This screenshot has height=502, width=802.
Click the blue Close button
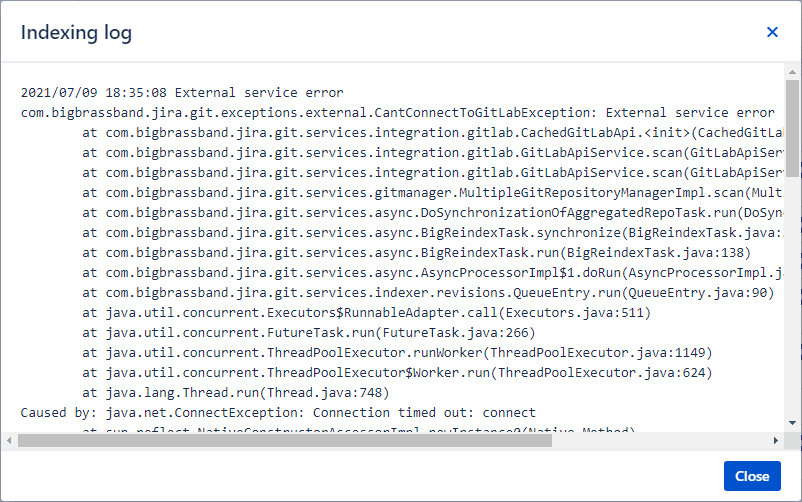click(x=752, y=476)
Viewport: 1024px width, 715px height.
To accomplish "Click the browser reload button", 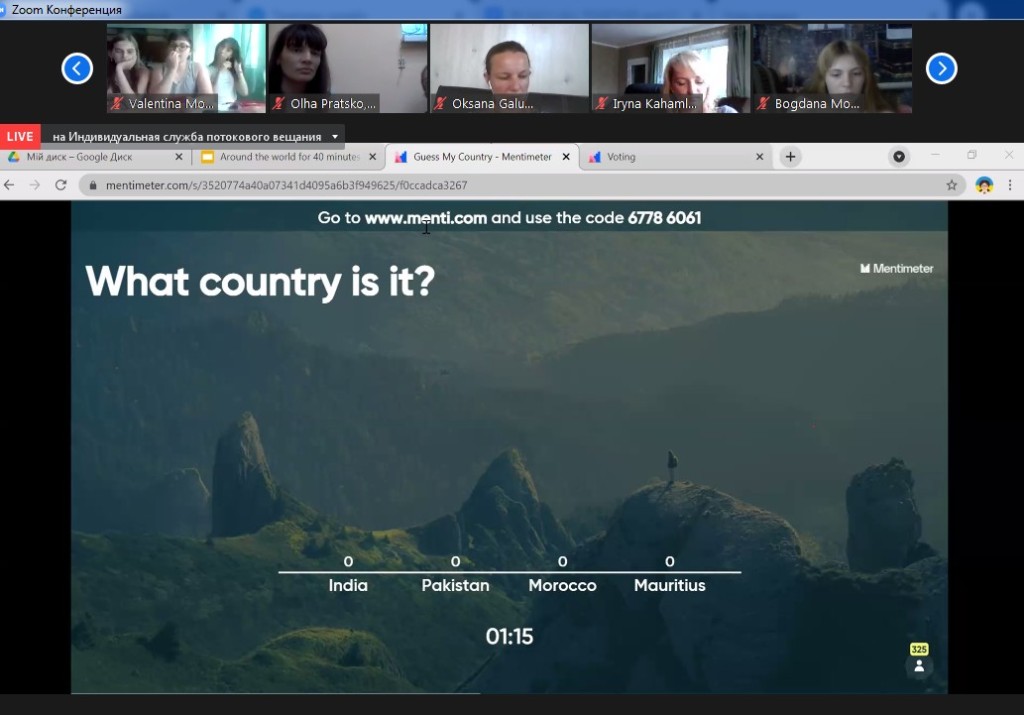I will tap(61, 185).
════════
▶ **Work instructions**:
Pick out each line of the data above that contains the string "height", and copy those lines. Case counts.

▶ **Problem solution**:
This screenshot has height=502, width=802.
Viewport: 1024px width, 715px height.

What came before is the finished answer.